What to work on: Look below for the line holding "משלוחים (709, 964)" and the line holding "הרשמה למועדון". Repeat those two and everything between, exactly.

Entries provided:
·····

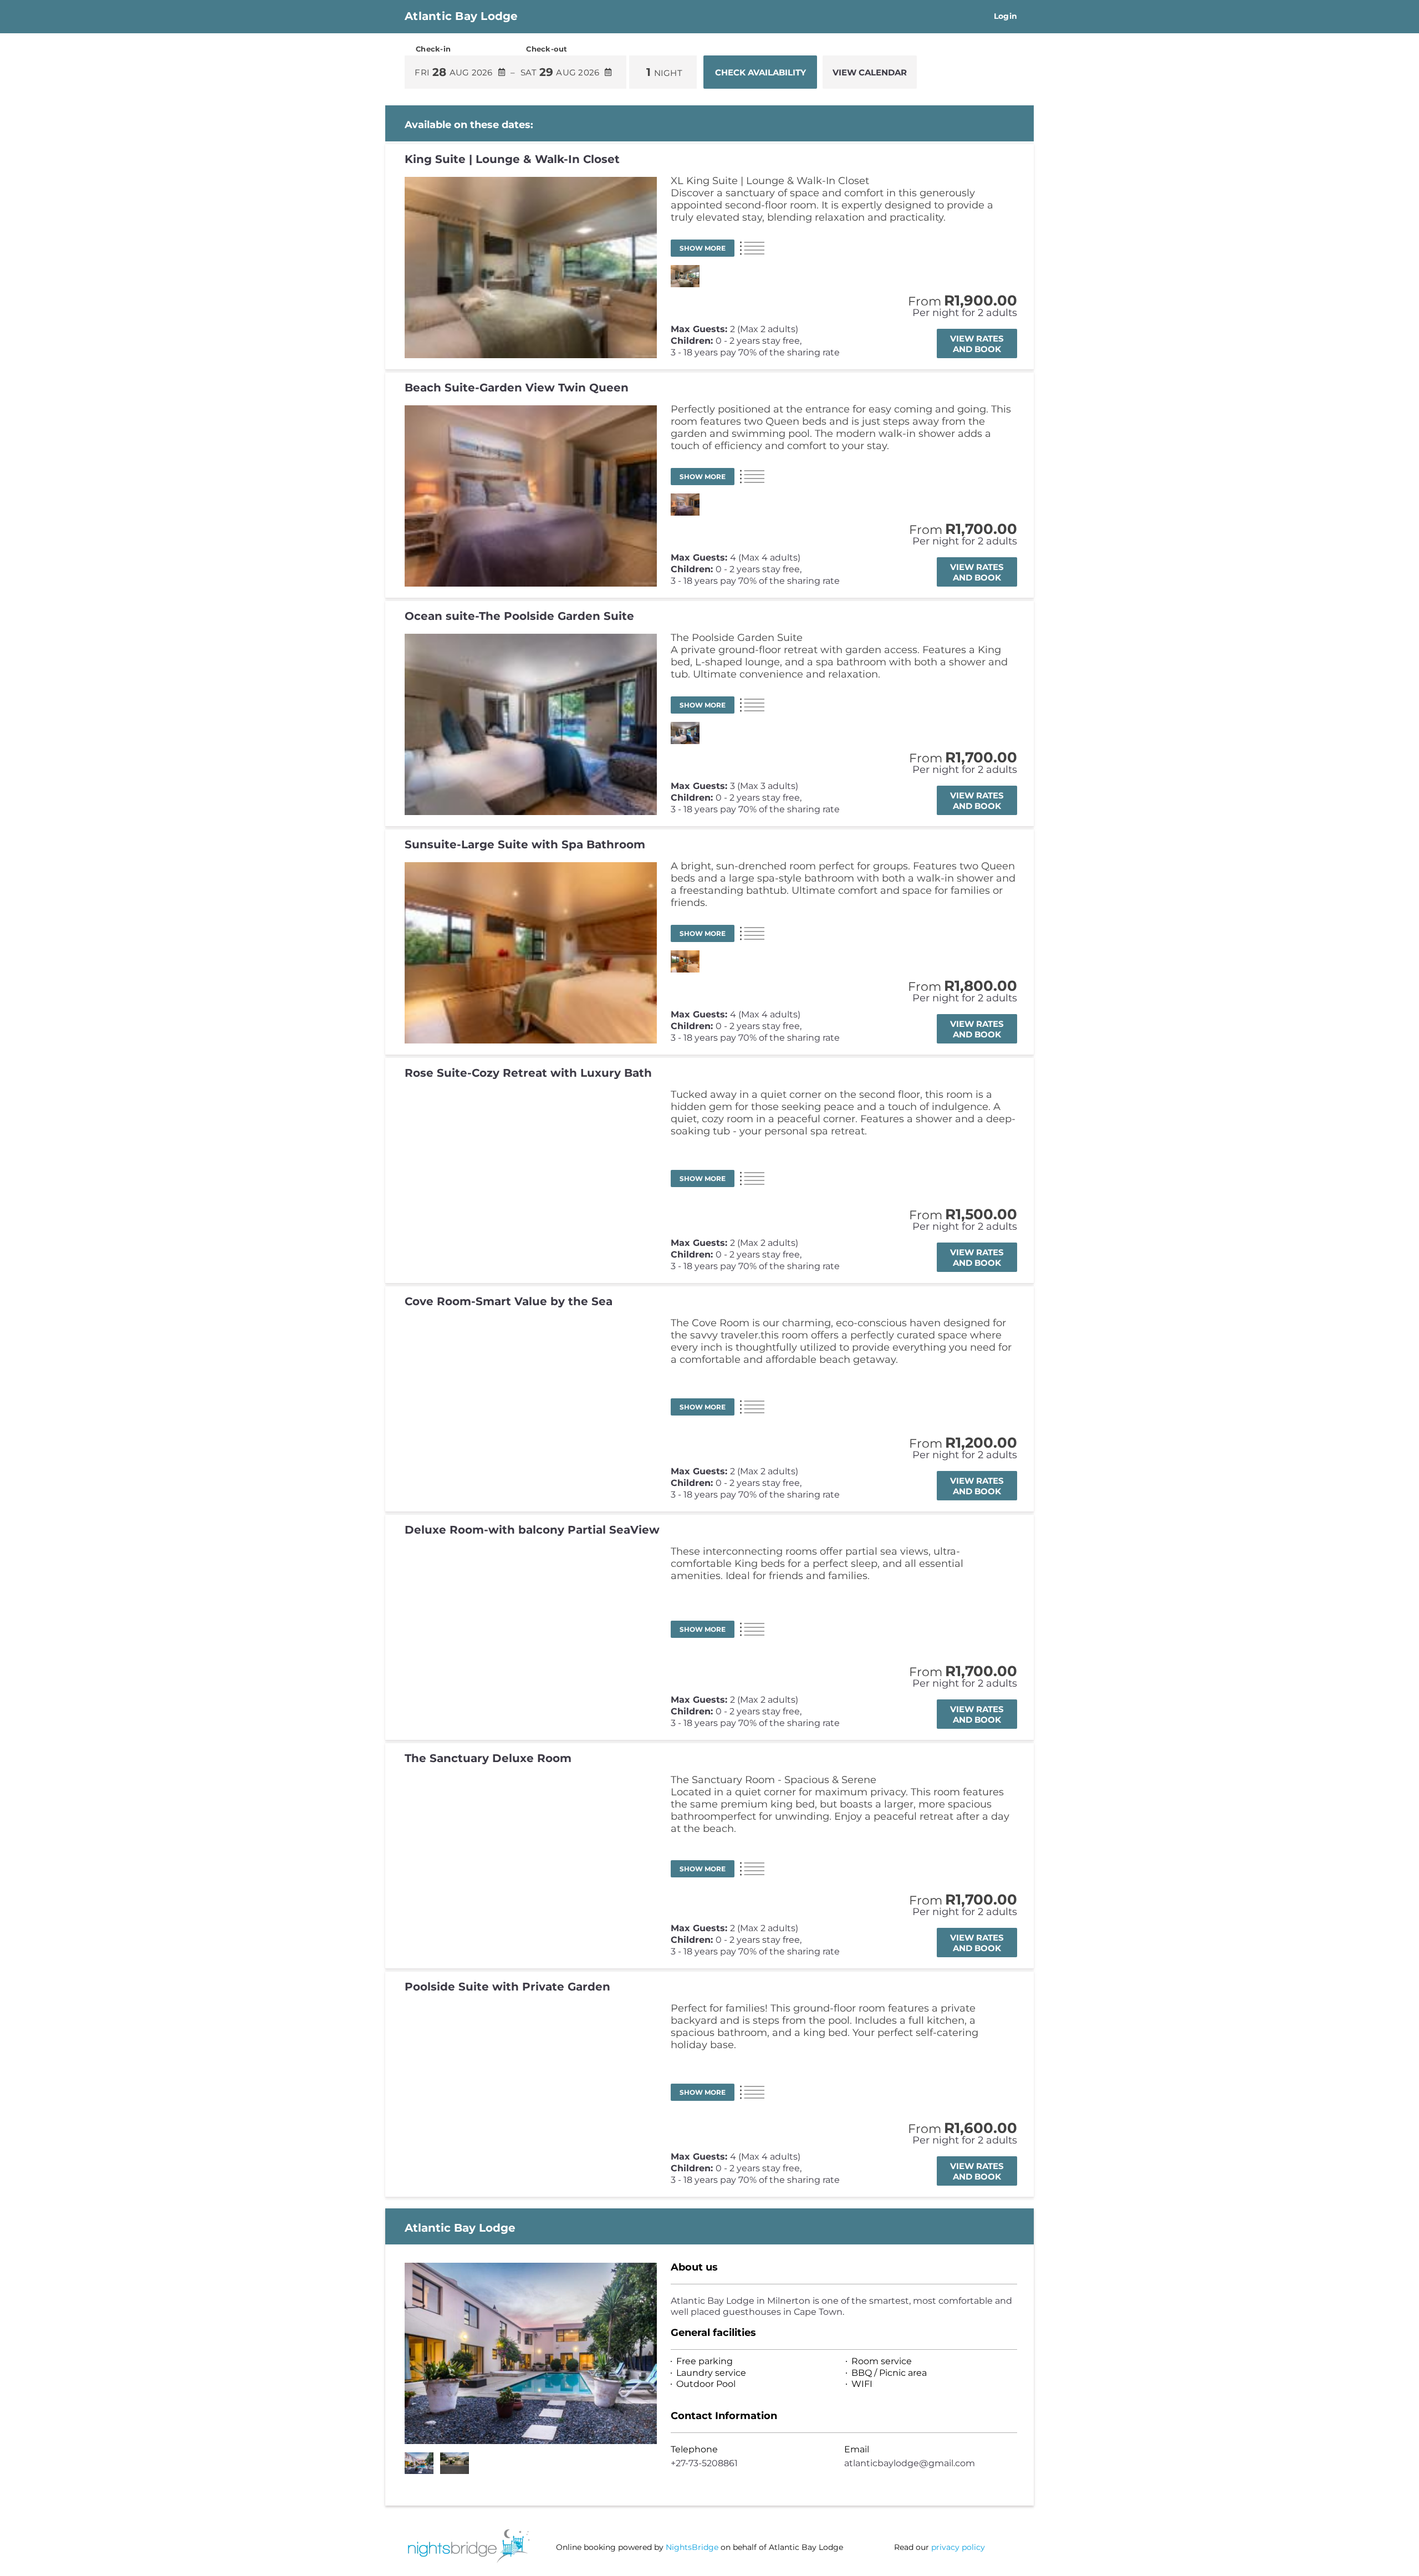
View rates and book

·····

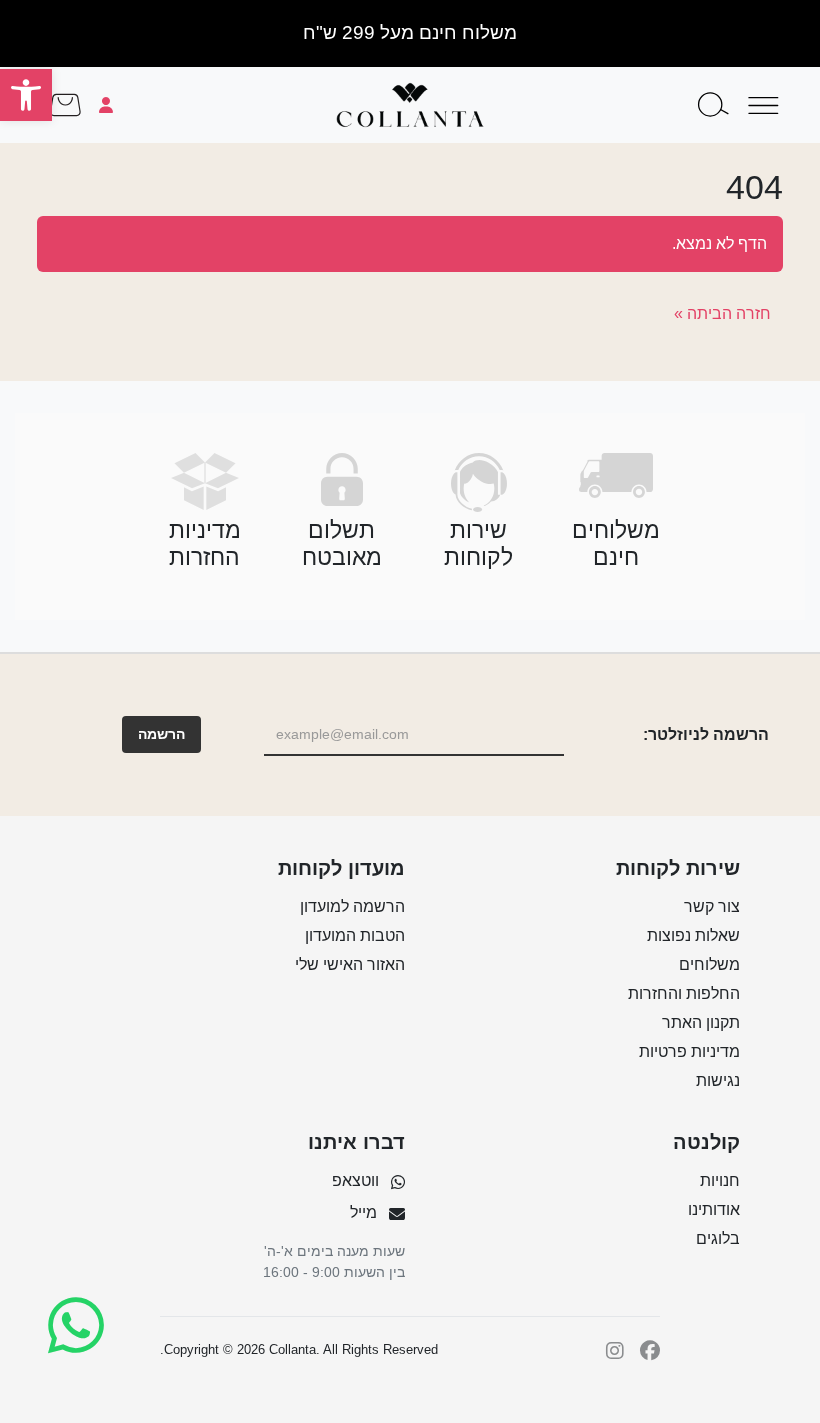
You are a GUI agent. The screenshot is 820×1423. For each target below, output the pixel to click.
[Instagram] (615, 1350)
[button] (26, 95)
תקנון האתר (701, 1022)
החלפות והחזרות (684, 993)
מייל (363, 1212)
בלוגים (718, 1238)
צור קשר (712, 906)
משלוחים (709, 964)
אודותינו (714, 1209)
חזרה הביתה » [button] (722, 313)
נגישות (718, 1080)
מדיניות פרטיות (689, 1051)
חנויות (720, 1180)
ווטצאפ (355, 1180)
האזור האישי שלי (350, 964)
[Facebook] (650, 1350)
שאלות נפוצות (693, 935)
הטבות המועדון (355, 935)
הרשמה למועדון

·····

Output below:
משלוחים (709, 964)
אודותינו (714, 1209)
חזרה הביתה » [button] (722, 313)
נגישות (718, 1080)
מדיניות פרטיות (689, 1051)
חנויות (720, 1180)
ווטצאפ (355, 1180)
האזור האישי שלי (350, 964)
[Facebook] (650, 1350)
שאלות נפוצות (693, 935)
הטבות המועדון (355, 935)
הרשמה למועדון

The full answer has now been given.